Among infrastructure goods, steel and cement output remained strong at 9.8% and 14.3% as compared to the pre-pandemic Apr-Oct period of FY20. Domestic steel demand regained some momentum led by the festive season which drove the demand for cars and consumer durables higher. However, a slowdown in exports and rising interest rates could add concerns over steel demand from the global markets thereby weighing on production. Nevertheless, over the longer term, we expect government's PLI initiatives for the steel sector and its focus on infrastructure segment to play a pivotal role in driving steel and cement output. Interestingly, the latter's production has unexpectedly dropped in Oct-22 by 2.4% in sequential terms which can be attributed to inventory rationalization and the expected rise in prices to pass on a part of the cost increases seen in the sector.
We expect the annualized core sector print to further display some moderation in H2 FY23 with the removal of the base advantage. While the spurt in demand in the festive season may keep the growth print resilient in Q3 FY23, it may not necessarily sustain thereafter amidst the domino effect caused by the increasing weakness in global growth which has already started manifesting in India's export performance. While overall exports have been easing since the start of FY23, for the month of Oct-22, merchandise exports slipped to USD 29.8 bn coming below USD 30 bn mark for the first time in the last 20 months. While a part of this downside could be seasonal, nevertheless outlook on exports remains clouded. IMF in its latest update to the World Economic Outlook report, slashed its growth forecast for 2023 World GDP and World Trade by 20 bps and 70 bps to 2.7% and 2.5% - this marks a sharp loss of momentum vis-à-vis IMF's 2022 growth estimates of 3.2% and 4.3% earlier.
As the favorable statistical effect tapers, the GDP growth is expected decelerate over Q3 and Q4 of FY23. This factors in increased external risks and their impact on domestic growth, despite support from factors such as strength in services demand, upside in rabi sowing, capex-oriented government expenditure and the cool down in global commodity prices. Taking into account these upside and downside factors we continue to peg India's GDP growth at 7.0% for FY23.

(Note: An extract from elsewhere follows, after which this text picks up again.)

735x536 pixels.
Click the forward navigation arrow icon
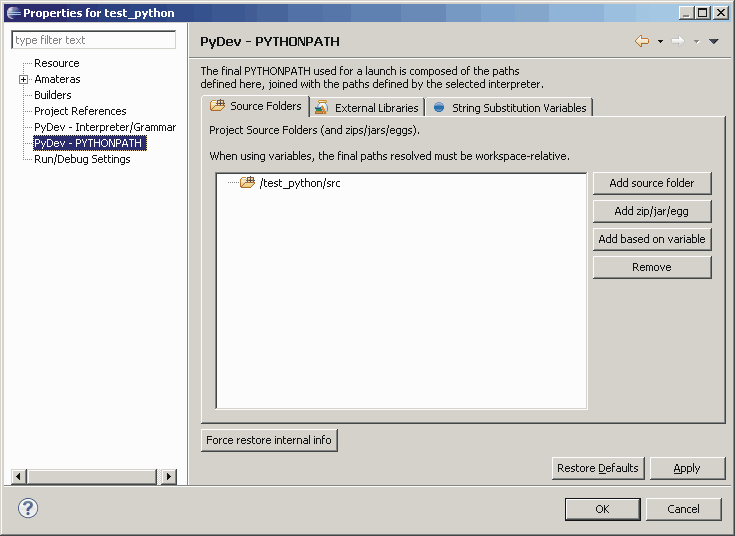677,41
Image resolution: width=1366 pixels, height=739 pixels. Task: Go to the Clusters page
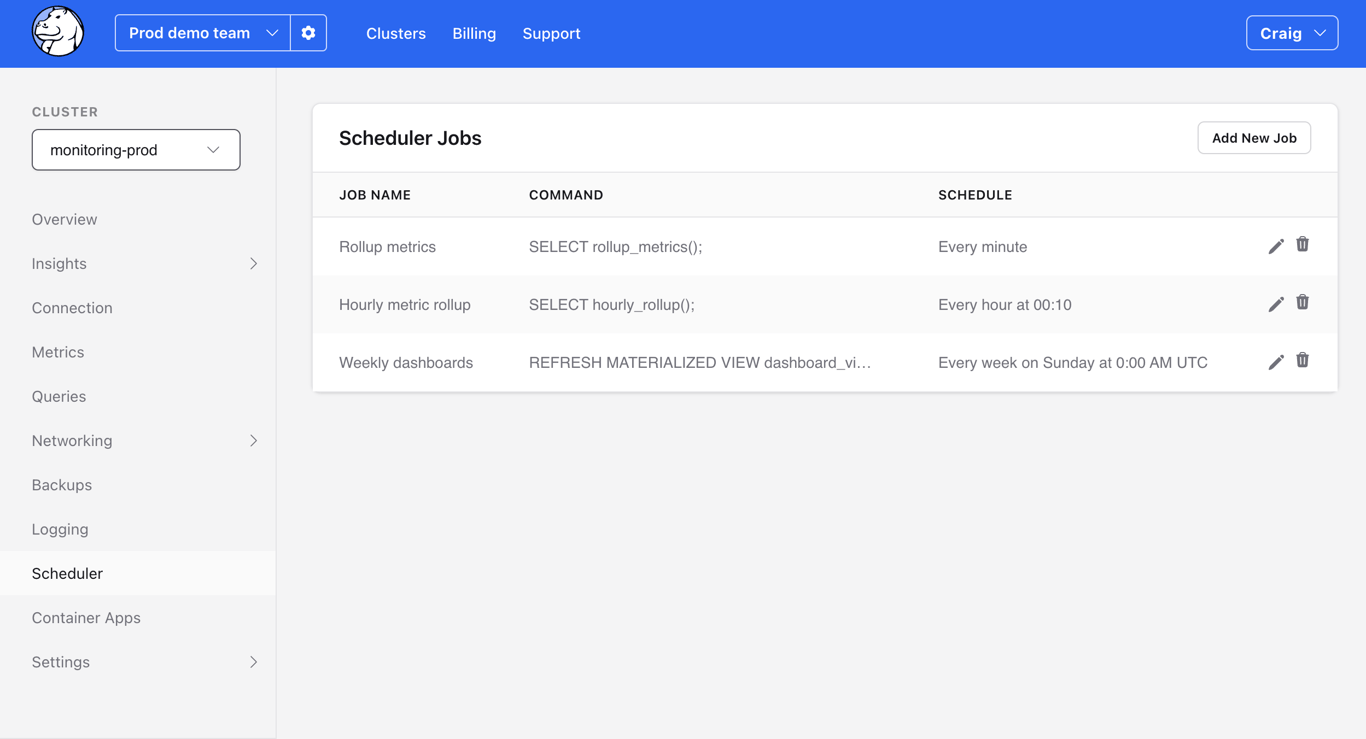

Says Suman Chowdhury, our Chief Analytical Officer "Core sector data print has been demonstrating a weakness from Q2 onwards in the current year due to the lack of a broad based momentum across the eight segments and this has continued in Oct-22 as well. At 0.1% YoY and flat sequentially, this is the weakest print since Feb-21. While the lack of momentum in industrial activity can be primarily attributed to the slowdown in the external environment and the resultant impact on exports, it has also been partly due to the base factor arising from a spike in core output last year in Oct-21. What has also pulled down the overall core output in Oct-22 has been the unexpected sequential contraction in cement and oil refinery production, the latter possibly due to the tax on exported petroleum products. Also, there was a material drop in electricity generation which may be due to the slowdown in manufacturing and better rainfall vs last year. We expect core sector output to grow at a modest pace in H2FY23 given the challenging external environment."